This morning, I'm planning on adding Org-cite to GnoponEmacs. This is part of the 2025 Relaunch of emsenn.net, where I'm using my Omnibook (my new laptop) to finally get back to taking notes and writing the way I feel I should. (I'm still struggling to figure out how to term my work, beyond generally: I want some way to refer to this digital gardening that does something to hint at its orientation toward formalism, computability, and relational coherence.)

(Why Org-cite and not Org-ref? While newer, Org-cite is a native part of Org-mode, and aligns more closely with Org-mode conventions.)

The first step in adding Org-cite to GnoponEmacs is teaching my self about how Org-mode handles citations. Looking at the manual, it looks like Org-cite builds on concepts from LaTeX bibliographies, which I've used in the past, but not recently enough to remember much.

I have to make sure a file knows what bibliographies to check, which can be done (like most Org-mode configuration) through either local (#+bibliography: some-refs.bib) or global variables (org-cite-global-bibliography).

I keep the PDFs and such that I use as references in ./org/ref/; each file is named for its DOI or after its title, if there isn't a DOI. So, it makes sense (to me) to put a global bibliography file in that directory.

Checking, I apparently already have a line in GnoponEmacs that sets a global bibliography, just to the wrong path. But, that indicates that I was at least looking at using Org-cite at some point as recently as 2021, so maybe more will become familiar as I progress. (Seeing that is when Org-cite was released, so I guess I was hip, at the time.)

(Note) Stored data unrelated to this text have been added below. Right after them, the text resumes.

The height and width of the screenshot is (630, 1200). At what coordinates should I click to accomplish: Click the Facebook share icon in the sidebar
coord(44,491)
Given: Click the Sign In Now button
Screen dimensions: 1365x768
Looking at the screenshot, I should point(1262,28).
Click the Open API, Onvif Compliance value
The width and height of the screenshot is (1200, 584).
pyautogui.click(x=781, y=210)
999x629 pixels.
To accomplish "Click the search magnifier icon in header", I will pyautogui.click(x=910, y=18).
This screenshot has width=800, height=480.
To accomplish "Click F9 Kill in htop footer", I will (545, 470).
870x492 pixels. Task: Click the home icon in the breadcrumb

Reading through the rest of the relevant manual, I find no guide on how to actually format this .bib file. Searching the Web brought me to this blog post from 2022, which at a skim seems to be much more educational than the manual itself, which seems to presuppose a lot of knowledge I just don't have.

Notably, early on into reading the post, I see it say that while users can write their own BibTex bibliography (that's what a .bib file is), "the most common way is exporting a Zotero library).

Zotero is one of those softwares I've heard of from exposure to institutional academics, but I'll be honest: I don't actually know what it is or what it does. I'm continuing to read through this Balintona blog post, but it sounds like I might want to look at Zotero for building a bibliography.

I'm glad to read the following quote, as it conveys I'm more experienced with some tools than the author, but equally unfamiliar with the core packages at hand:

To those not familiar with another citation workflow (e.g. biblatex in LaTeX), it is quite daunting to leap into citations in Emacs. This was certainly the case for me: I leapt into org-mode citation integration with Zotero and LaTeX with no experience in org, Zotero, or LaTeX! Nonetheless, org-cite is quite simple once laid out.

Then, the author does me the great service of linking to the post announcing Org-cite, which does a lot to explain a lot!

The post explains that Org-cite is split into two parts: the part that interacts with citations, and the part that renders those citations. It goes into some detail about how this interacts with different citation processors: there's four things Org-cite uses them for:

The concept of "citation processors" has come up a few times this morning, and I've mostly skipped past, but here, I feel like I have enough context to start trying to understand it. As explained in the announcement post, there are four citation processors bundled in Org-mode:

basic
no dependencies, can do all the citation stuff (insert, edit, follow, fontify, export)
biblatex and natbib
exports, but only for LaTeX?
csl
exports using Citation Style Language(?), to HTML, LaTeX, Org, and plain text. Depends on citeproc.el?

It sounds like, because I am planning to export things to my website, I will need to look at Citation Style Language, but for now, I'm trying to stay focused on initializing my bibliography file, so I can start with some hands-on learning.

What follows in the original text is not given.